Thursday, December 20, 2018

The Legal Challenge to the New NC Voter Photo ID Law -- Holmes v. Moore


The Republicans (with the help of some Democrats) over-rode Governor Cooper's veto of the voter photo ID bill yesterday, and "within minutes" the Southern Coalition for Social Justice (SCSJ) filed suit in Wake Superior Court to stop it. The group also filed a motion for a temporary injunction to halt the implementation of the law until the merits of the case can be heard.

The SCSJ -- if you don't remember -- also successfully challenged the state’s 2013 voter law which was ultimately struck down by the U.S Court of Appeals for the Fourth Circuit.

The lawsuit filed yesterday alleges the new law violates multiple provisions of the North Carolina Constitution:
➽ It purposefully discriminates against and disproportionately impacts African-American and American-Indian qualified voters, in violation of the Equal Protection Clause in Article 1, § 19;
➽ It unduly burdens the fundamental right to vote, in violation of the Equal Protection Clause in Article 1, § 19;
➽ It creates separate classes of voters, treated differently with respect to their access to the fundamental right to vote, in violation of the Equal Protection Clause in Article 1, § 19;
➽ It imposes a cost on voting, in violation of the Free Elections Clause in Article I, § 10;
➽ It imposes a property requirement for voting, in violation of the Property Qualifications Clause in Article I, § 10; and, 
➽ It impedes voters’ ability to engage in political expression and speech by casting a ballot, in violation of their Right of Assembly and Petition and Freedom of Speech as afforded by Article I, §§ 12 and 14.

In a statement, Allison Riggs, senior voting rights attorney for the SCSJ, said, “The North Carolina Constitution provides numerous and inviolable protections for the fundamental right to vote of all its citizens. Just because the North Carolina Constitution now authorizes, with exceptions, the presentation of a picture ID when voting does not mean those other longstanding protections can be ignored or violated. It is the legislature’s duty to balance competing demands in the State Constitution. It has failed miserably in its exercise of balancing the new ID constitutional amendment, which explicitly allows for exceptions, with the numerous other state constitutional demands that have been interpreted to aggressively protect the right to vote. Any legislative scheme that requires voters to present ID when voting must have fail-safe measures to ensure that not one single eligible voter is disenfranchised. Our State Constitution demands it. This legislation does not do that. It simply replicates a scheme that we know disenfranchised approximately 1,400 voters in the March 2016 primaries.”

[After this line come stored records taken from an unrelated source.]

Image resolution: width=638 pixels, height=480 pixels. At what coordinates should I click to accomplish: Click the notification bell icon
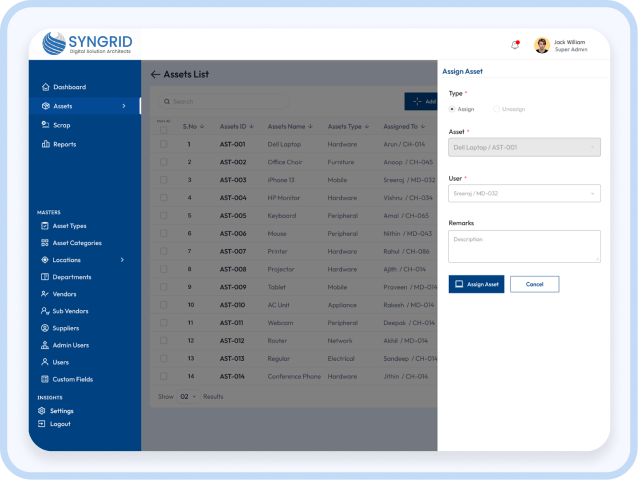coord(515,45)
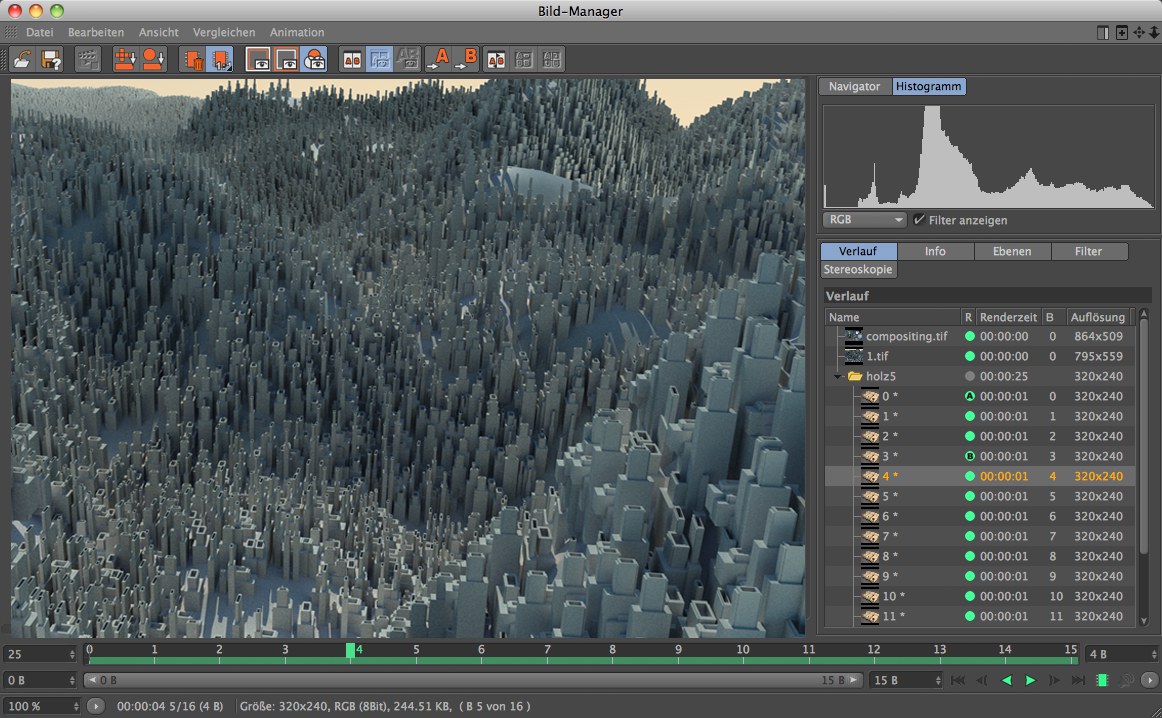Switch to the Ebenen tab
The image size is (1162, 718).
[x=1012, y=252]
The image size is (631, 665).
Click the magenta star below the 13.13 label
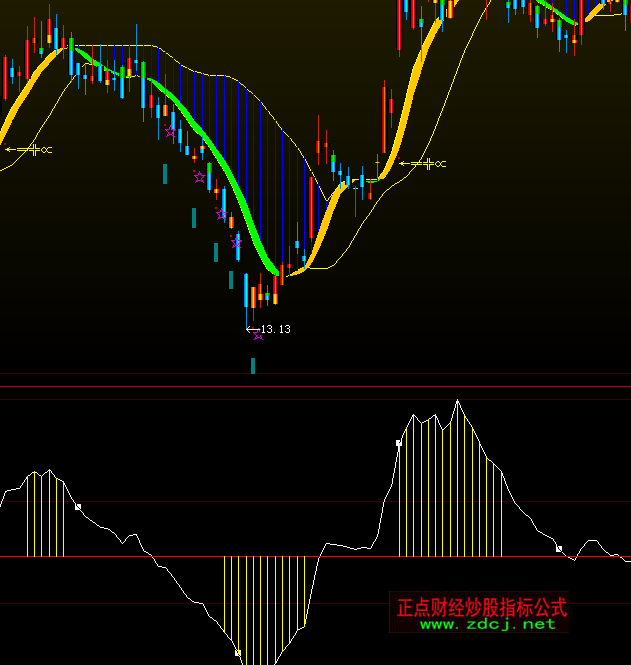point(258,335)
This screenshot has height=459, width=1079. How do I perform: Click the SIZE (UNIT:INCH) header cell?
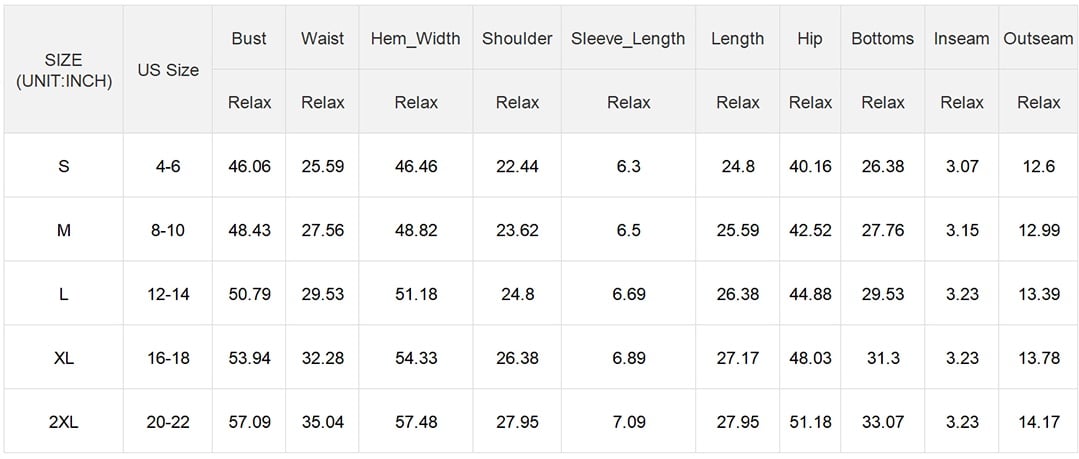pyautogui.click(x=64, y=70)
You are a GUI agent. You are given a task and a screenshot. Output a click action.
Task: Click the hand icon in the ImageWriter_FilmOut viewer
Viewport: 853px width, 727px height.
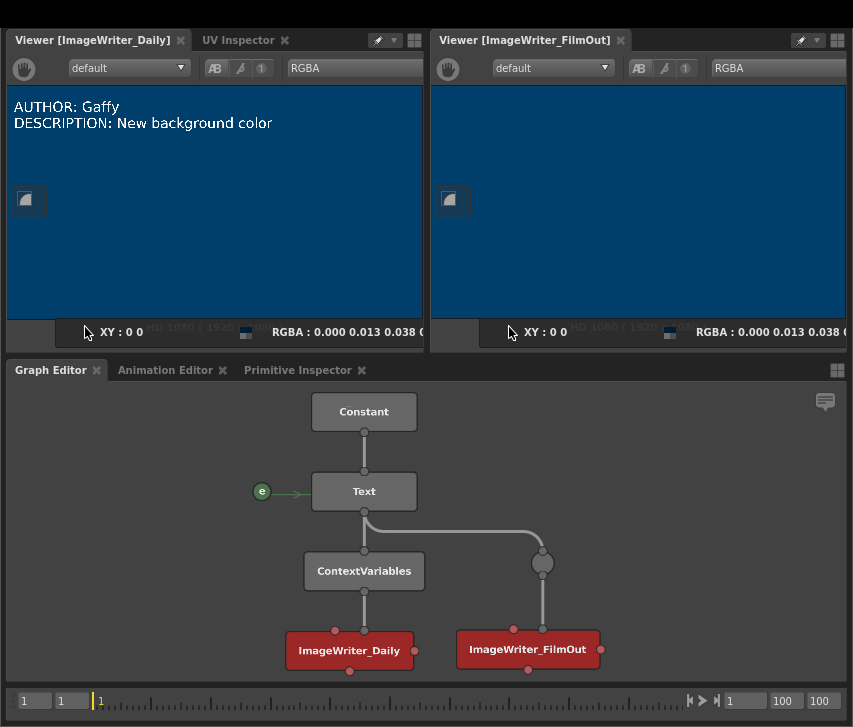pos(448,69)
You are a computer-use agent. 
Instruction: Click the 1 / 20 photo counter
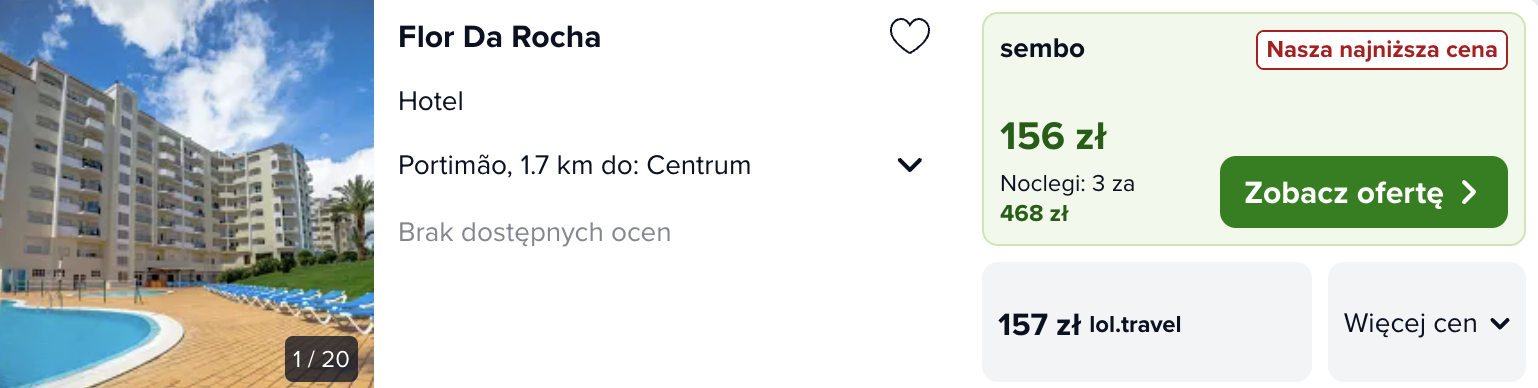[x=321, y=359]
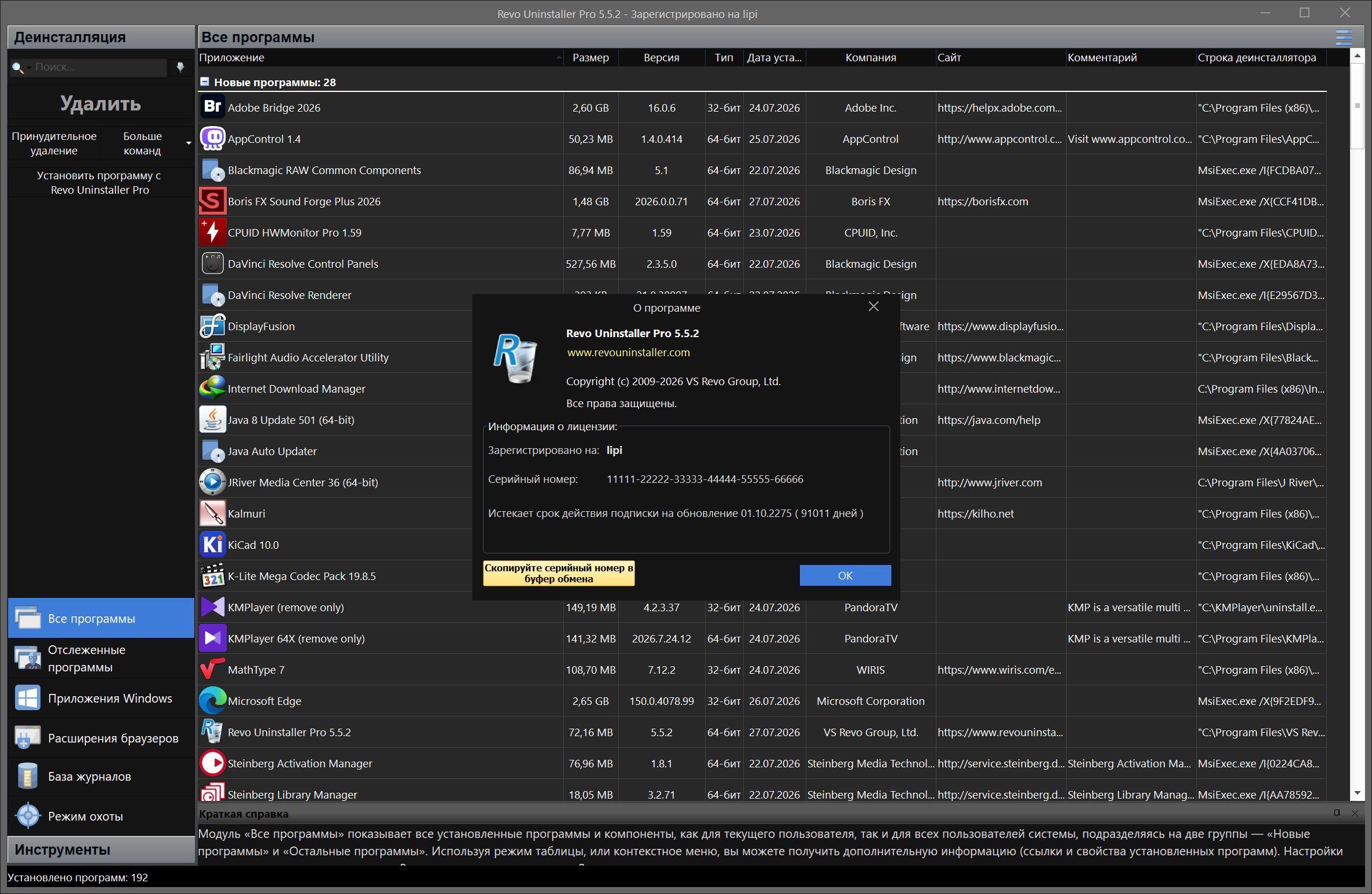Click the Hunter Mode crosshair icon
This screenshot has width=1372, height=894.
[x=28, y=816]
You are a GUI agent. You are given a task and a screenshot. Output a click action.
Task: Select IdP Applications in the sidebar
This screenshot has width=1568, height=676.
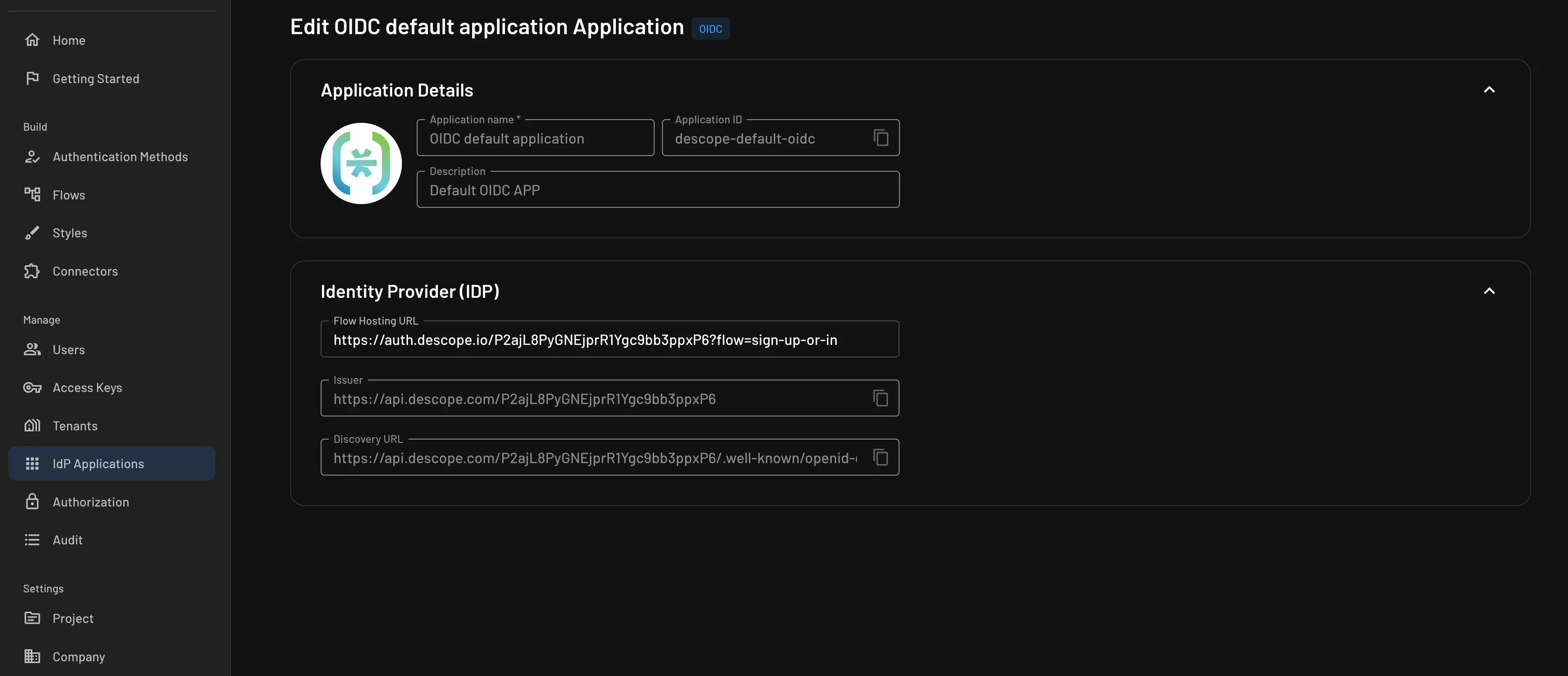click(98, 463)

The complaint will be known to history as Holmes v. Moore, though there are several plaintiffs and several defendants besides NC House Speaker Tim Moore. Here's the actual complaint. The details about the various plaintiffs reveals one of the worst flaws about the new law -- how it will impact college students at private schools:
Plaintiff Shakoya Carrie Brown is a registered voter residing in Mecklenburg County, North Carolina. Ms. Brown is a 20-year-old African-American woman attending college at Johnson C. Smith University, a Historically Black College or University (HBCU) in Charlotte. She has been registered and voting in North Carolina since she arrived at college in 2016. She is originally from Florida, and in terms of photo ID, has only a Florida driver’s license and her student ID from Johnson C. Smith University. She does not own a car in the State of North Carolina.
Her student ID from Johnson C. Smith University includes no expiration date and would not comply with Senate Bill 824 [the voter photo ID bill]. Because her university is a small, private school, and because Senate Bill 824 made no appropriations to assist universities or community colleges in bringing their student IDs into compliance with Senate Bill 824, she has serious concerns about the burden that this law will create on her university and whether her university will have the resources necessary to alter the form of its issued student IDs to become compliant with the terms outlined in Senate Bill 824. Ms. Brown fears that she will be forced to vote provisionally or be disenfranchised because of the challenged bill.
The entire complaint is packed with detail and makes for riveting reading.

1 comment:

Invisible and Disrepected said...

Thank you for your blog. I get so much great information that doesn't get the coverage it should get. This is a prime example. The GOP has done everything it can to con citizens about this issue. They think they've won, but it great that we are not going down without a fight. But, I guess if the only way they can win is by deception and cheating, that's what the GOP will do.
Thanks for speaking the truth and keeping us informed on issues that are important to NC.